Now, with capital from Saga Investments, deCODE is gearing up for its second act. New CEO Earl "Duke" Collier is trying to impose financial discipline and keep the focus on marketable strategies to ensure deCODE doesn't go belly-up again. His first goal is to turn the company into a sort of consulting firm. New techniques for sequencing enormous amounts of DNA have recently deluged researchers with data; analyzing that data and "giving it back in a nicely packaged way" will be a useful service, he says. But it will be challenging to refocus the company without harming its freewheeling, academic atmosphere. "Discovery calls for a certain creativity and chaos," says Stefánsson, now 60. "We have the most productive discovery operation in the world, and we do not want to change that."

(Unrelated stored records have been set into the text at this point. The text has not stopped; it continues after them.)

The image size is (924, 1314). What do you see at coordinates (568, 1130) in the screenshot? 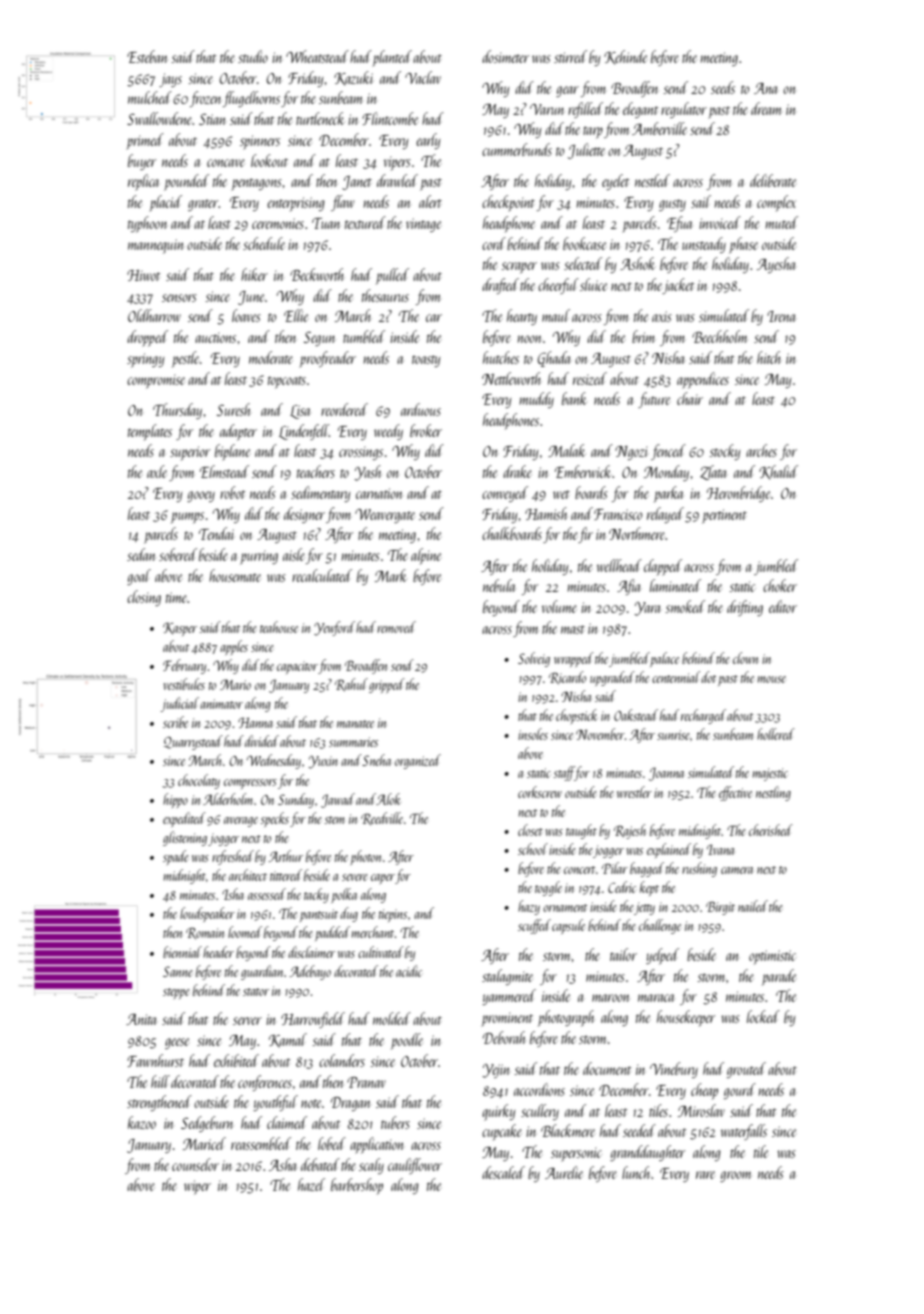
I see `Blackmere` at bounding box center [568, 1130].
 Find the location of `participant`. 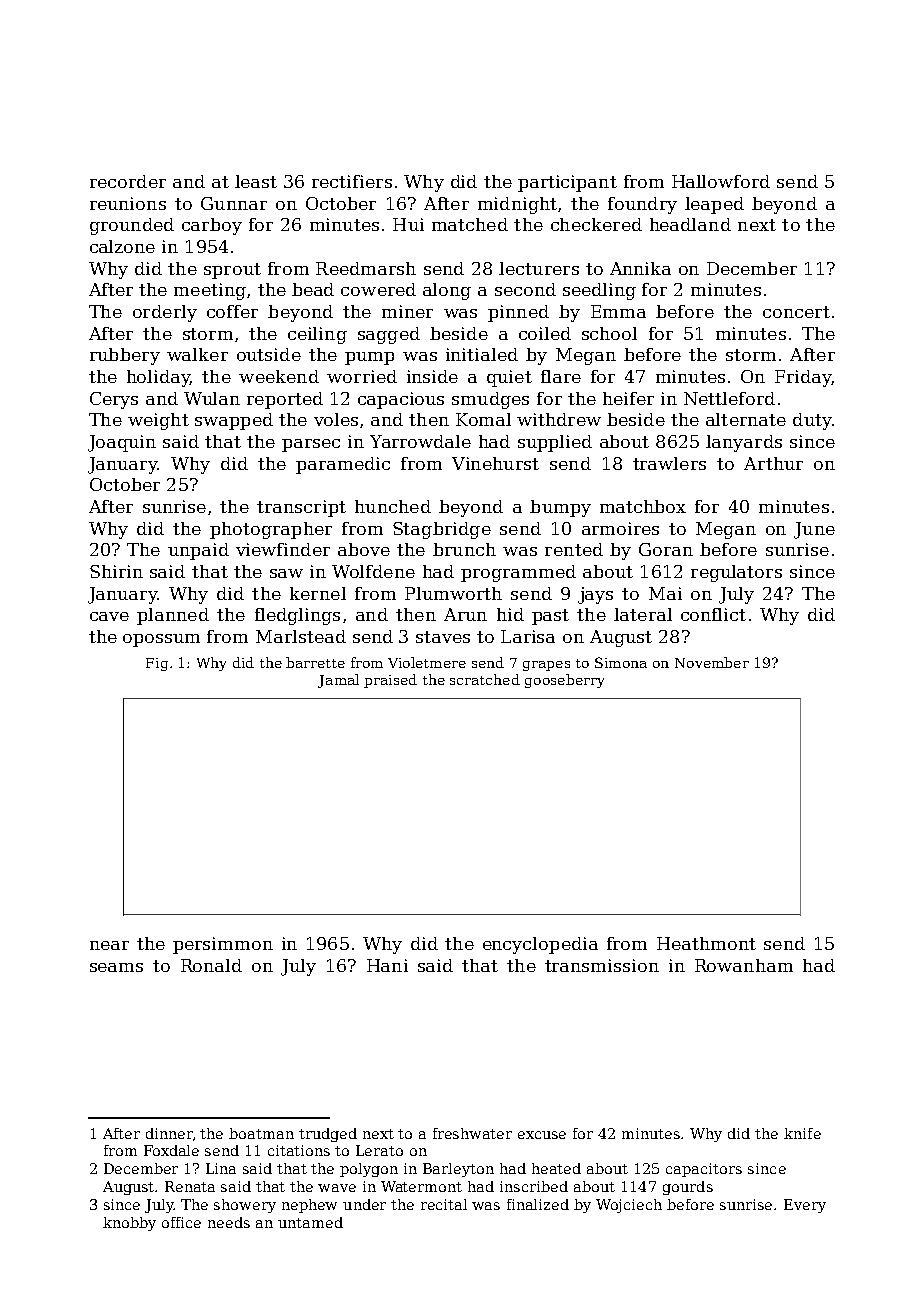

participant is located at coordinates (567, 183).
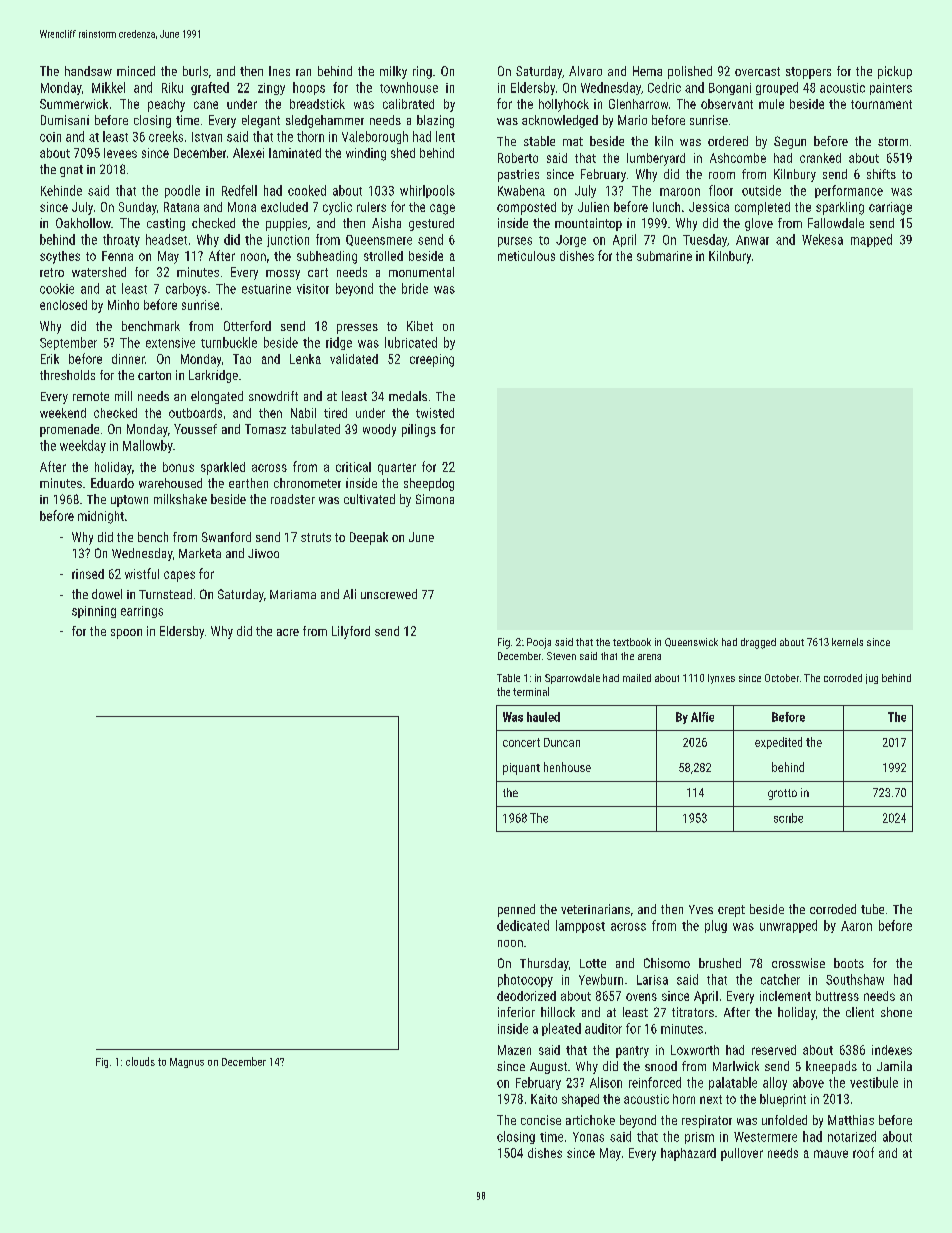 The width and height of the page is (952, 1233). What do you see at coordinates (140, 1061) in the page?
I see `clouds` at bounding box center [140, 1061].
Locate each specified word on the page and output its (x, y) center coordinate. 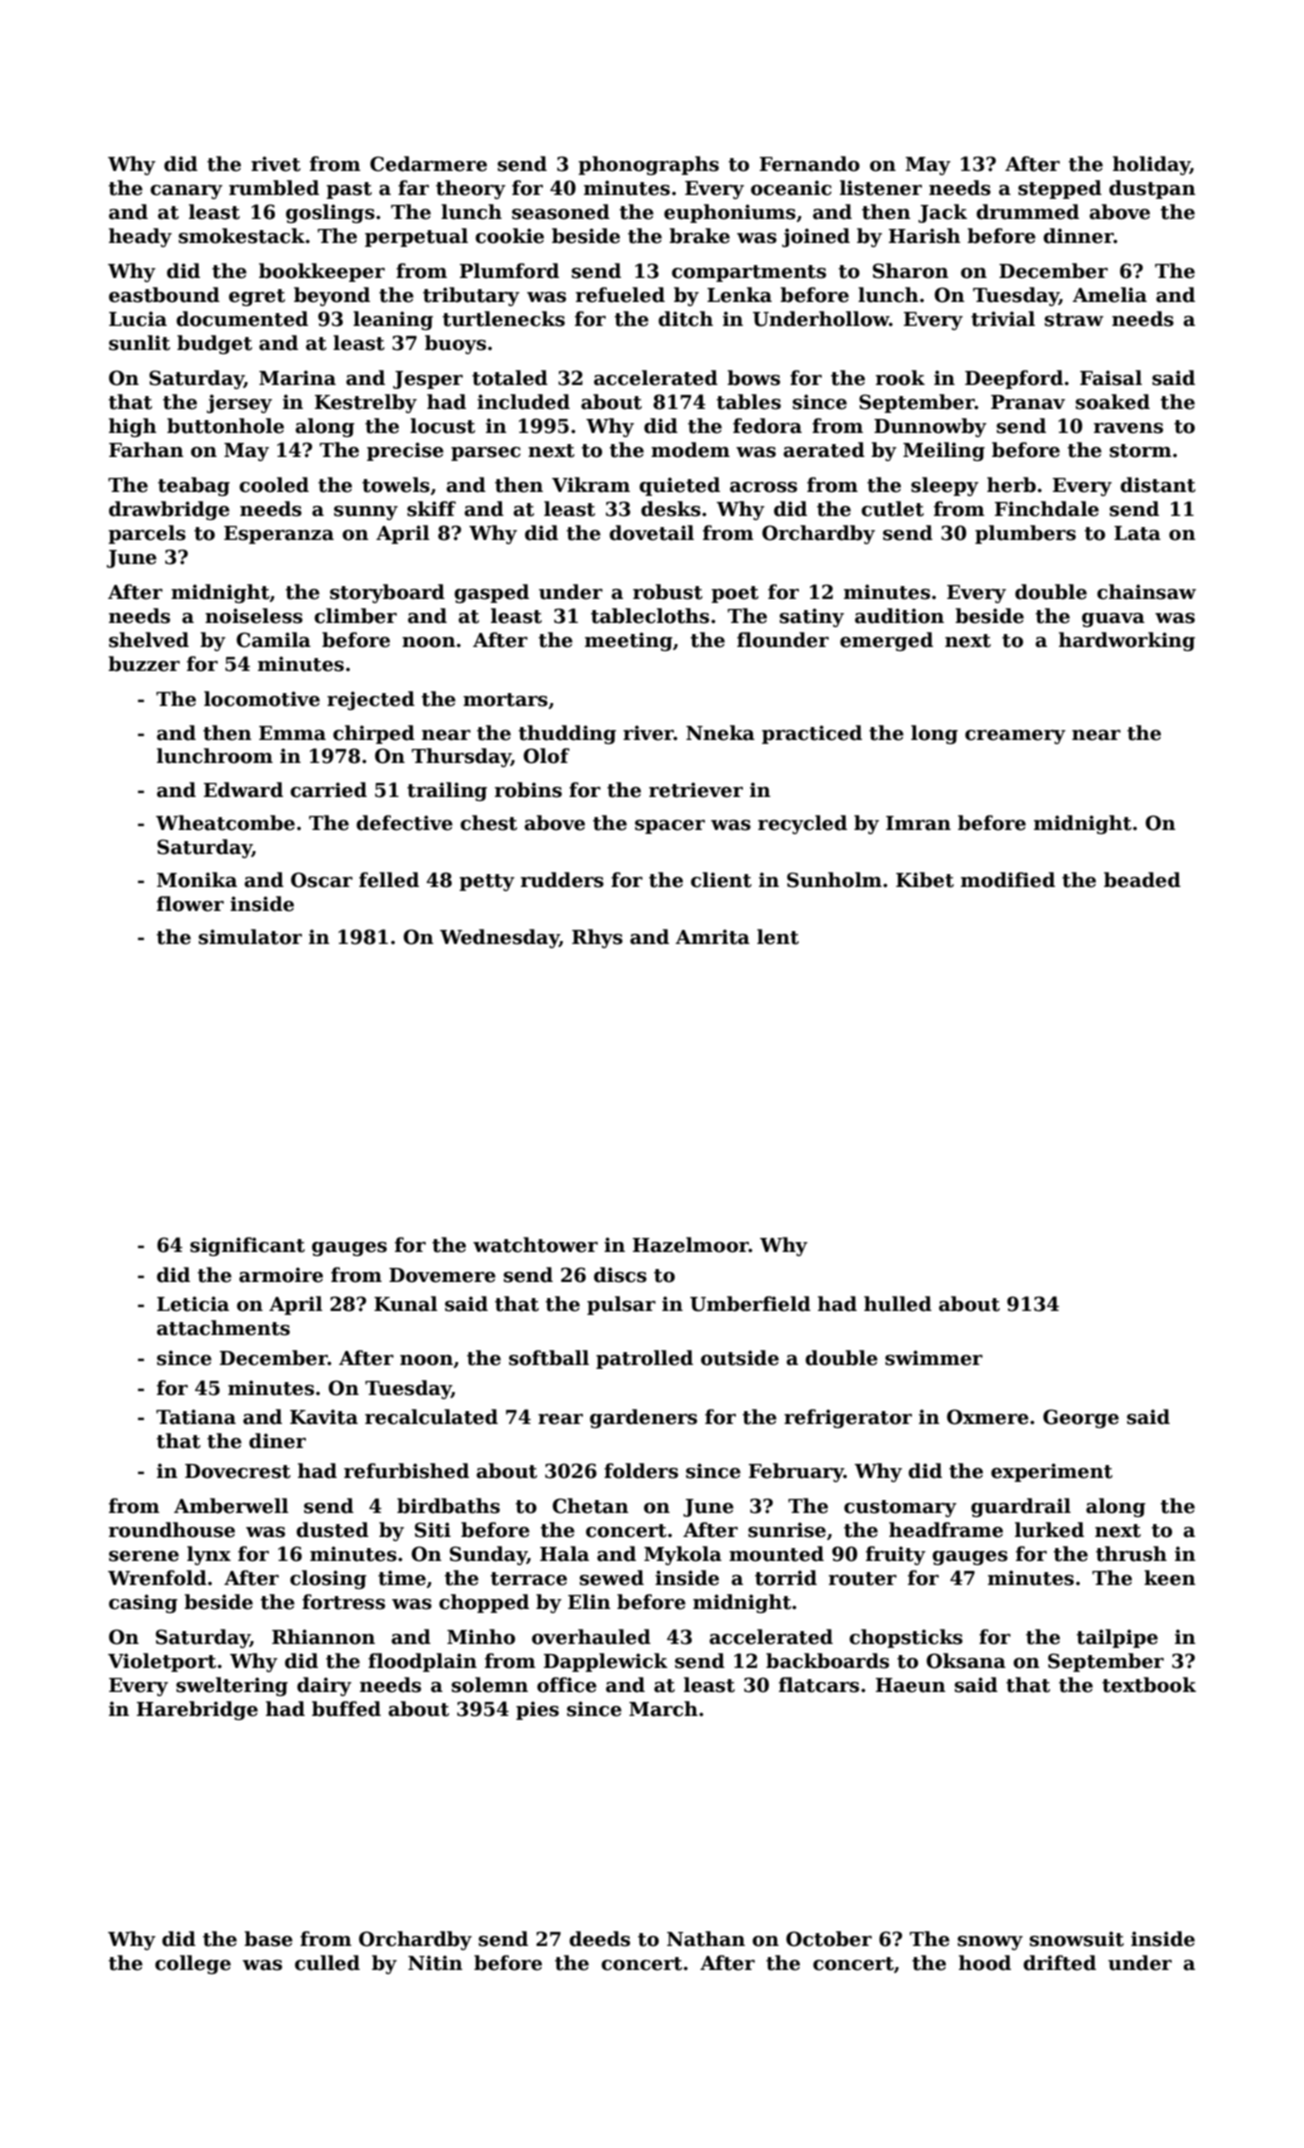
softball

Given that deCODE was Stefánsson's baby, Collier, 62, also has to teach his new corporate partner to co-parent. At times, the two work well together, like a later-life version of Brin and Larry Page. "Kári is something of a savage, and I'm more polite," says Collier, "but underneath we're very much the same." Years as an executive VP at Genzyme and a member of deCODE's board have taught Collier some lessons, he adds. No. 1: don't be intimidated by scientists. (He's a lawyer.) No. 2: know when to say no. A few weeks ago, meeting with Stefánsson in Boston, he proved his point. The two were mulling the fate of deCODEme, the consumer diagnostic test. Stefánsson said he still hoped to be "very modestly marketing" the test as of next year. Collier raised his eyebrows and said, "If you want one, you'd better buy it now." In other words: forget it.
If deCODE's new, consulting-heavy business model can keep it afloat, the company will almost certainly continue to discover new genes. Even while it was in bankruptcy, it kept publishing. On Dec. 17, it revealed an intriguing new finding in Nature about a gene that behaves in an odd fashion—it raises a person's risk of diabetes if it's inherited from the father, but lowers the risk if it's inherited from the mother. The company was able to find that gene only because it had "smart-enough statistical techniques" to separate out which parent bequeathed it, says Randy Jirtle, who studies such genes at Duke University. Most geneticists don't have those techniques, so deCODE has an edge.
Of course, the firm's scientific success didn't save it from financial failure the first time around. And it's highly unusual for companies to come back from near death. But deCODE built itself up from very little before. Despite the odds, Stefánsson believes he'll be able to do that again.